Mona El-Shafie , Heba Allam, Layla El-Shall, Mohamed Abdel-Samiee, El-Sayed Ibrahim, Fatma Khalaf ,Salwa Ali

BACKGROUND: Ghrelin is a gut hormone with various functions including energy metabolism and inflammation inhibition.Nuclear factor-kappa B (NF-κB) participates in the initiation and the progression of inflammation, particularly, the cardiovascular and adipose tissue inflammation. To date the combined role of Ghrelin and NF-κB in the pathogenesis of non-alcoholic fatty liver disease (NAFLD) is a matter of debate. AIM:To investigate whether acyl ghrelin level and NF-κB could interplay a role in lipid metabolism and inflammatory injury in NAFLD. PATIENTS AND METHODS: Ninety three adult participates were included in the study, 30 patients had proved nonalcoholic steatohepatitis (NASH), and 38 patients had simple steatosis, as well 25 healthy subjects, matched for age, gender and Body mass index (BMI) to the patients were included in the study as a healthy control group. Full history and clinical examination, abdominal ultrasonography and liver biopsy were done when indicated. Liver function tests, lipid profile, blood sugar, insulin and C- peptide, fasting insulin, and plasma acyl ghrelin concentrations were measured.

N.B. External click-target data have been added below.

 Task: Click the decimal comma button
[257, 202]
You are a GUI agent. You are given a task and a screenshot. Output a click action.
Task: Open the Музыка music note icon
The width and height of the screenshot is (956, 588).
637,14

Nuclear NF-kB mRNA expression was measured by quantitative RT-PCR. RESULTS: Fasting insulin, insulin C-peptide, HOMA-IR, AST, ALT and g-GT were significantly increased and HDL-C was significantly decreased in NAFLD group compared to control group. In addition, a significant increase in ALT, g-GT, fasting insulin, insulin C peptide and HOMA-IR were detected in the NASH group compared to group of simple steatosis. The plasma levels of Acyl-ghrelin was significantly decreased in NAFLD groups compared to normal control group, the lowest level was detected in NASH group as compared to group of simple steatosis. The expression of NF-kB mRNA was significantly increased in NAFLD groups compared to normal control group and its level was significantly increased in NASH compared to simple steatosis. The NF-kB mRNA was positively correlated with BMI, HOMA-IR, ALT, fasting insulin, insulin C-peptide and liver histopathology and acyl-ghrelin was inversely correlated with BMI, HOMR-IR, ALT, fasting insulin, insulin C peptide and liver histopathology. Both were significantly correlated with HDL-C. CONCLUSION: Acyl ghrelin attenuated NAFLD-induced liver injury through down regulation of NF-κB and they are associated with disease progression.Further large scale studies are recommended to consider ghrelin as promising drug for the prevention and treatment of NAFLD.